- **Problem statement**
Copy the lines word for word, beginning with the first one and going on through the line with "[x=732, y=593]". Leave the pictures out of your copy.

▼

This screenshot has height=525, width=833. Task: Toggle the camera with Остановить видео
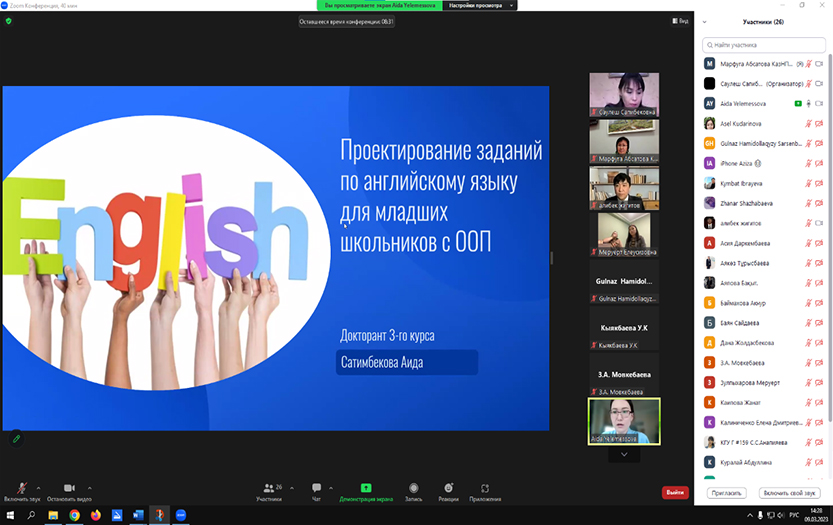(69, 488)
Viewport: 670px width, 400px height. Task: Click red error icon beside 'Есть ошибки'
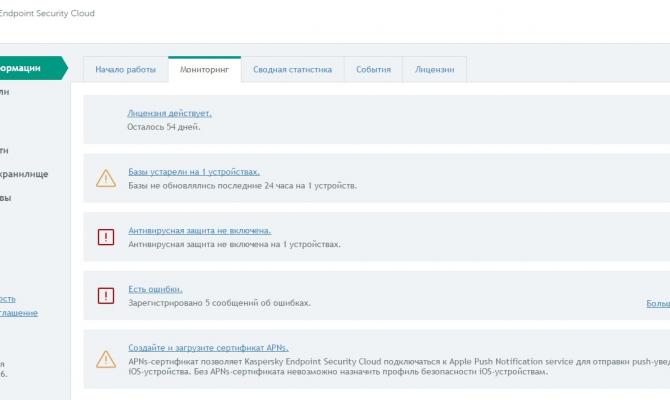105,295
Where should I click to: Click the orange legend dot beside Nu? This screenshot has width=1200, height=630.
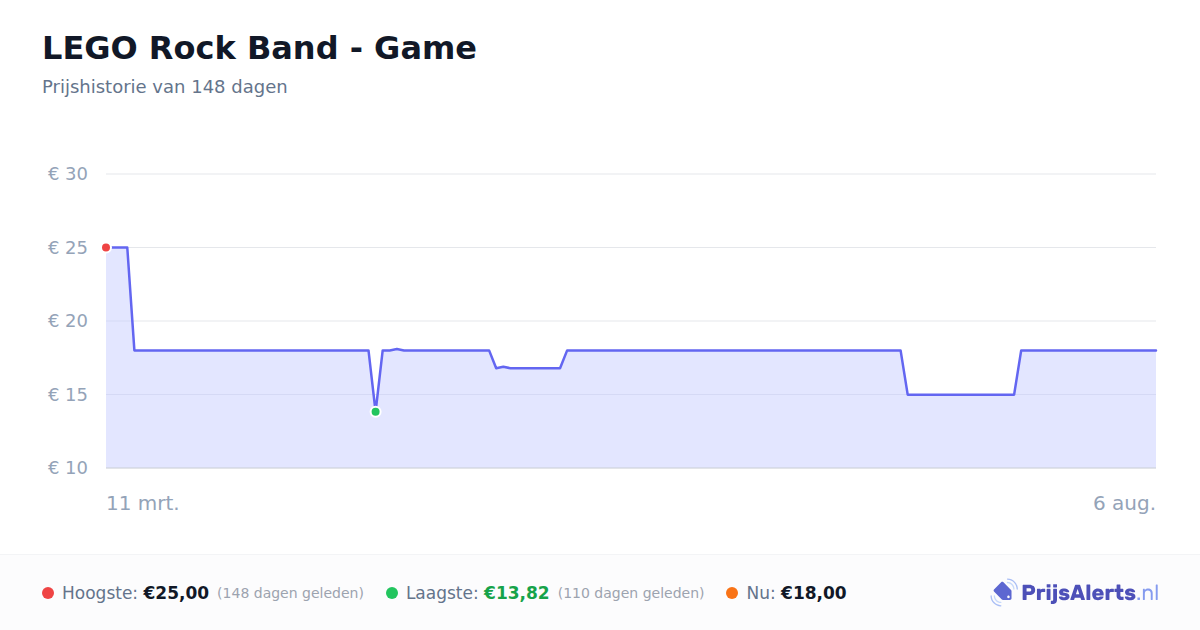[x=732, y=593]
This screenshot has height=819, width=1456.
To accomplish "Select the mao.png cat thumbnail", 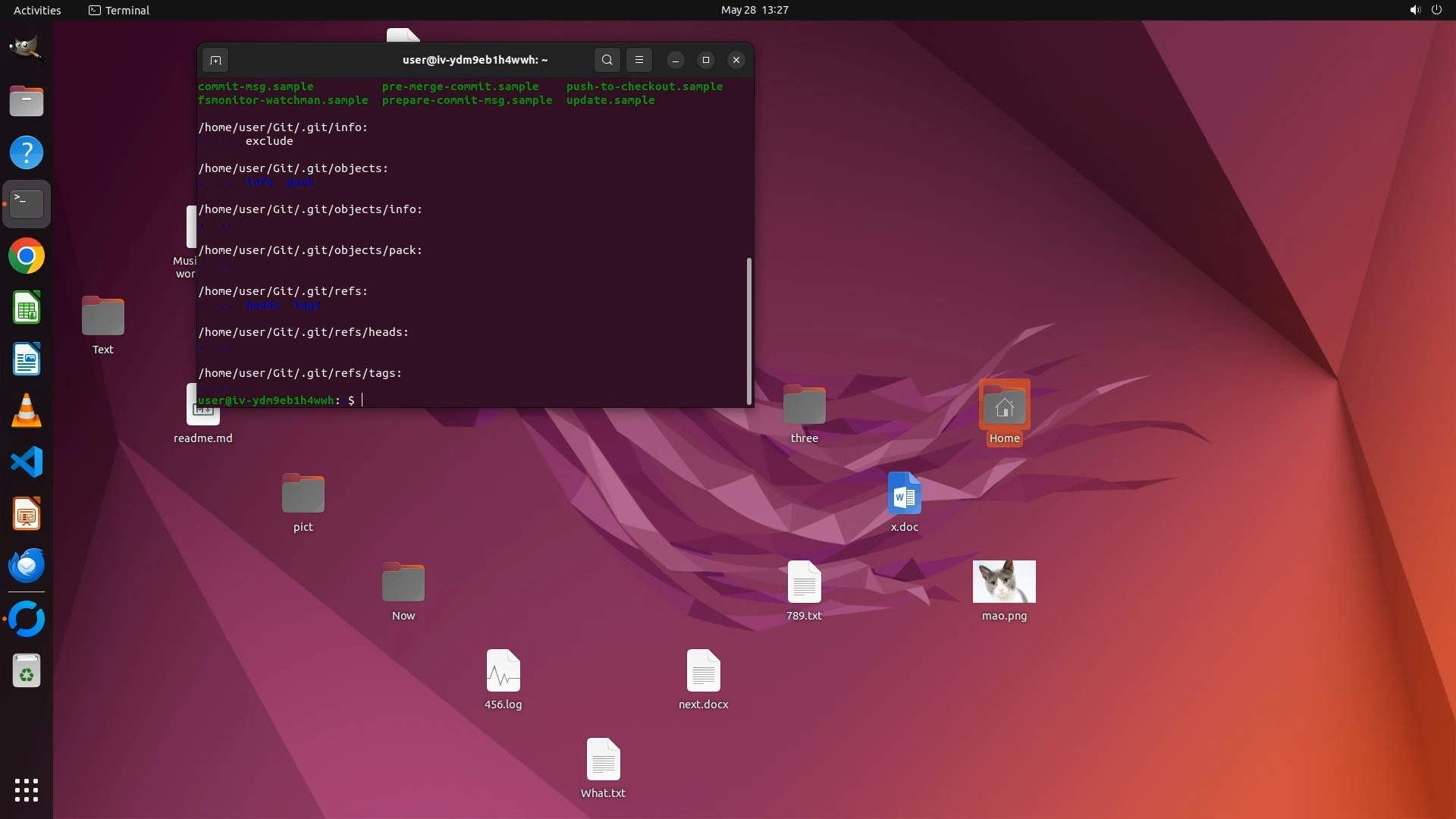I will tap(1004, 582).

▲

- **Worked solution**
This screenshot has height=525, width=833. Task: Toggle the camera with Остановить видео
(69, 488)
Viewport: 670px width, 400px height. Task: Click red error icon beside 'Есть ошибки'
105,295
Where should I click to: Click the orange legend dot beside Nu? This screenshot has width=1200, height=630.
[x=732, y=593]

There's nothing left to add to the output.